━━━━━ RECORDS PROVIDED

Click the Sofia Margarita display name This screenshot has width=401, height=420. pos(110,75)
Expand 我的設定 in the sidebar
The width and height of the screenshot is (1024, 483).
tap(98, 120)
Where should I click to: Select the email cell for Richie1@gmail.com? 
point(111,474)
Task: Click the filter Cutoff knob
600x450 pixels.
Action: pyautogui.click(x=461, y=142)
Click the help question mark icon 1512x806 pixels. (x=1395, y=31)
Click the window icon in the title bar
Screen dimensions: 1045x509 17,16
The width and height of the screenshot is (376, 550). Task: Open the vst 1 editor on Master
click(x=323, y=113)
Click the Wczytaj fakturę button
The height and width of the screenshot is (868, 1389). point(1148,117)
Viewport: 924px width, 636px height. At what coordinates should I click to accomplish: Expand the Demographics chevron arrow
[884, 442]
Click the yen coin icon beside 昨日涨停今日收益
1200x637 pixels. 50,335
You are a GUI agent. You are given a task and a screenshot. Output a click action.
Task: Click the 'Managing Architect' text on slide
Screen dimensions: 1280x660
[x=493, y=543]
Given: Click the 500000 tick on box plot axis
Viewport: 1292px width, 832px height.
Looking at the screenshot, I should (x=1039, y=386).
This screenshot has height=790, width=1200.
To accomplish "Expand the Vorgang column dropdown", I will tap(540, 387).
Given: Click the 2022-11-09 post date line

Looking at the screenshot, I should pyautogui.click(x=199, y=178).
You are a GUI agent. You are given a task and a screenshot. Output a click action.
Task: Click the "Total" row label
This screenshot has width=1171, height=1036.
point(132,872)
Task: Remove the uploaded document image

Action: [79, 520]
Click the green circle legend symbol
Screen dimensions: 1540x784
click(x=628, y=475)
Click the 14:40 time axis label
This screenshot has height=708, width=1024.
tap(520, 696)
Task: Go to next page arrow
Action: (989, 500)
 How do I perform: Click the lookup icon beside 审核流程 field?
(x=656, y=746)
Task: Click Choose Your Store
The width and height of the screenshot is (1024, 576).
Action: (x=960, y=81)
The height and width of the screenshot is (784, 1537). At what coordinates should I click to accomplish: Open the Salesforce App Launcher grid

━━━━━━━━━━

▶ [TASK BRIEF]
Using the records above, write out exactly the lines between the one holding "Click the yen coin icon beside 昨日涨停今日收益" and the one holding "Given: Click the 500000 tick on box plot axis", inclusive; leave everything else out.

▶ [ANSWER TO THIS TASK]
Click the yen coin icon beside 昨日涨停今日收益
1200x637 pixels. 50,335
You are a GUI agent. You are given a task and a screenshot. Output a click action.
Task: Click the 'Managing Architect' text on slide
Screen dimensions: 1280x660
[x=493, y=543]
Given: Click the 500000 tick on box plot axis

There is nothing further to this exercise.